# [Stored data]
↓

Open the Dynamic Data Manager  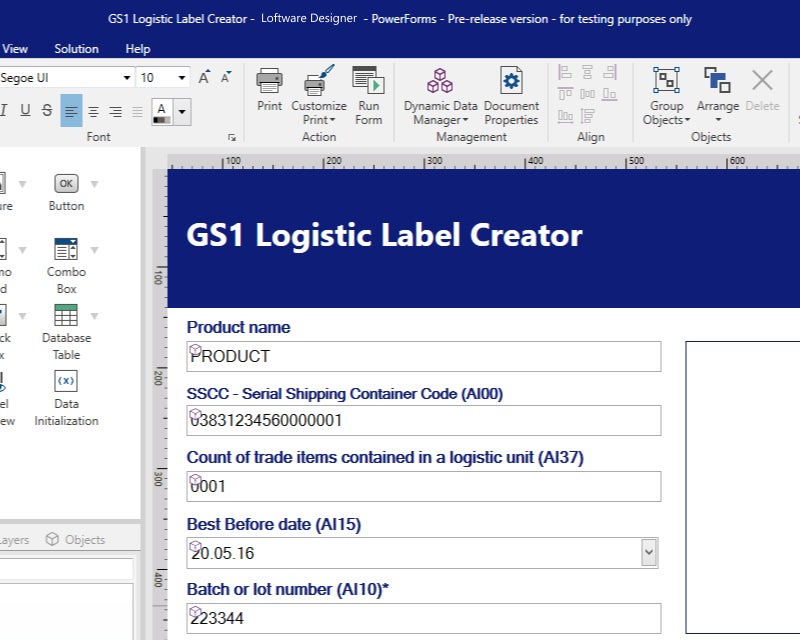(x=440, y=95)
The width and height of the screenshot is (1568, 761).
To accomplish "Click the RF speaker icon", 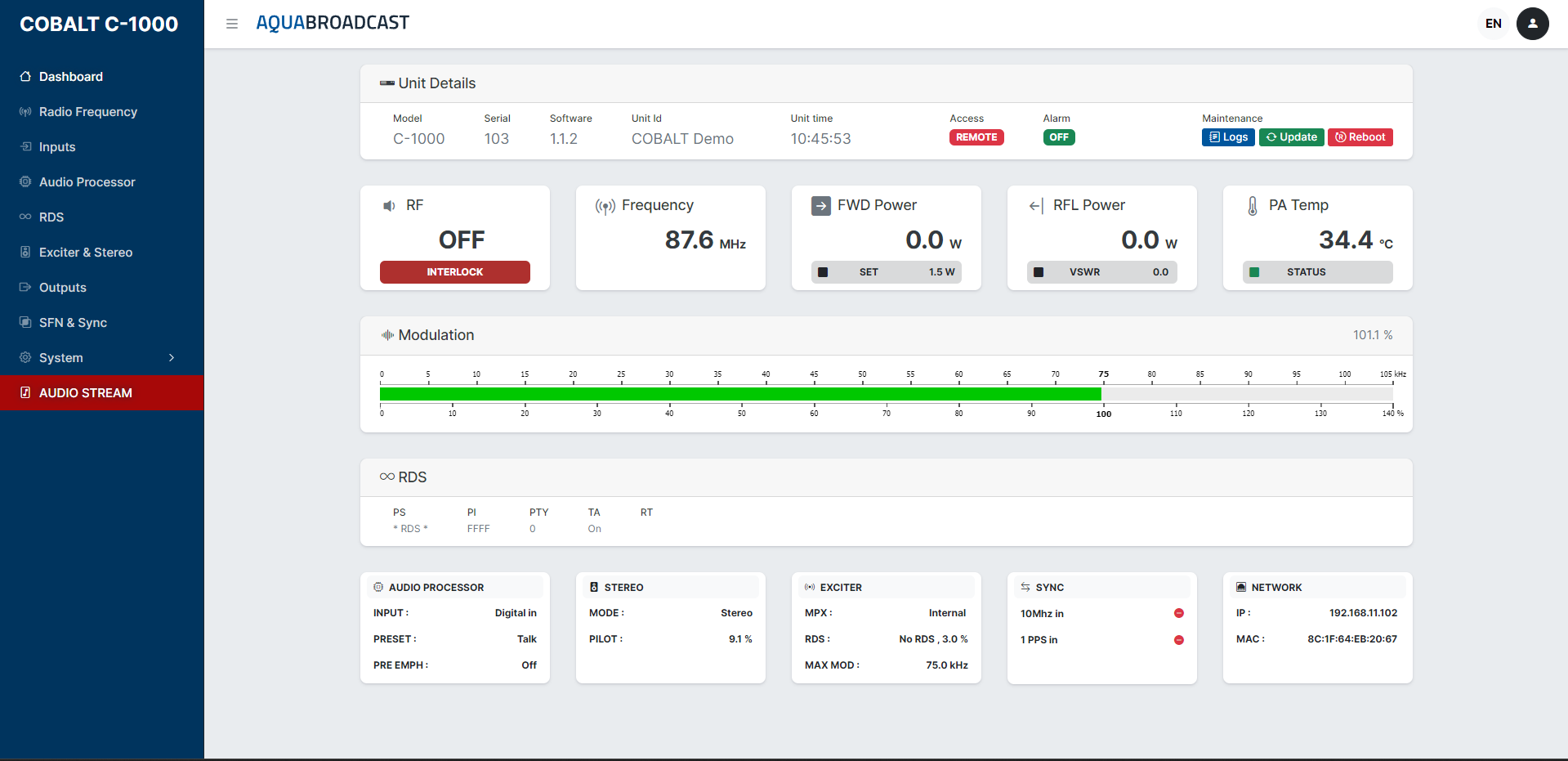I will point(389,206).
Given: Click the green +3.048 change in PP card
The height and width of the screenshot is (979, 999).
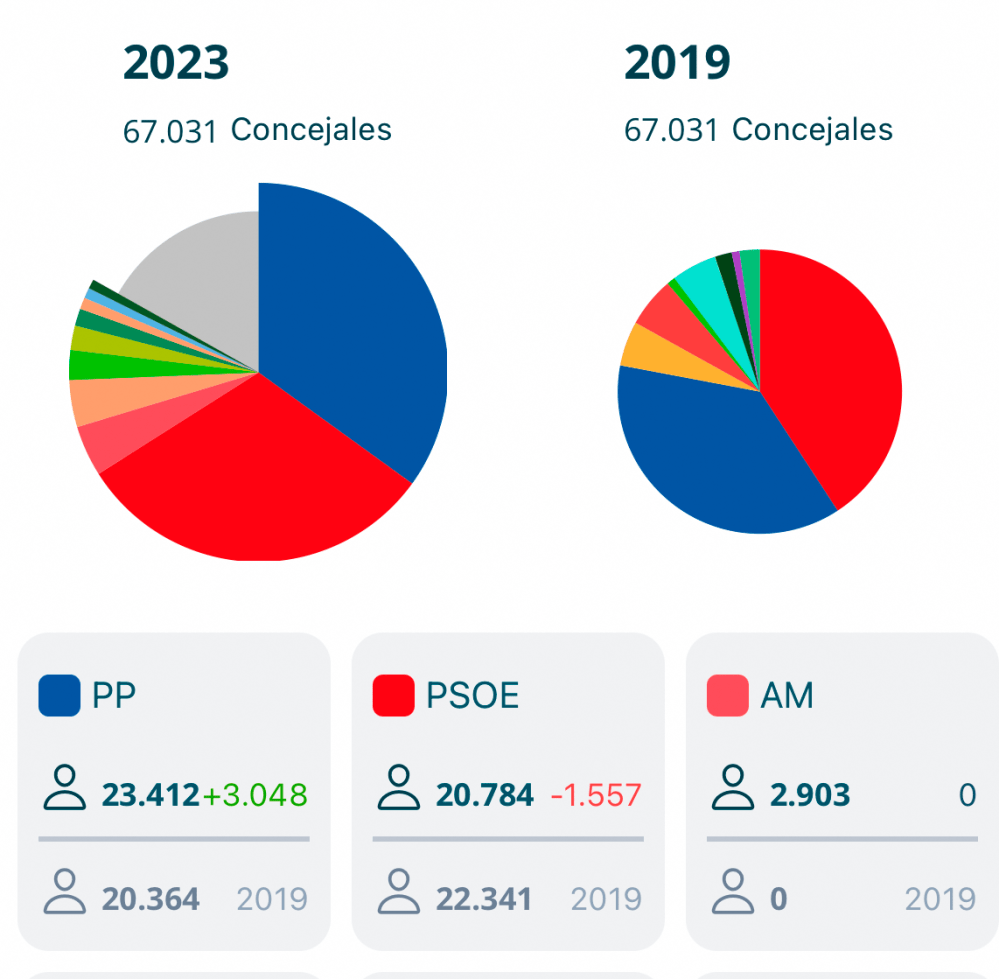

↑

# [Task details]
Copy out each line in the preceding records that contains "width".

# [Output for this exercise]
The width and height of the screenshot is (1568, 761).
The height and width of the screenshot is (979, 999).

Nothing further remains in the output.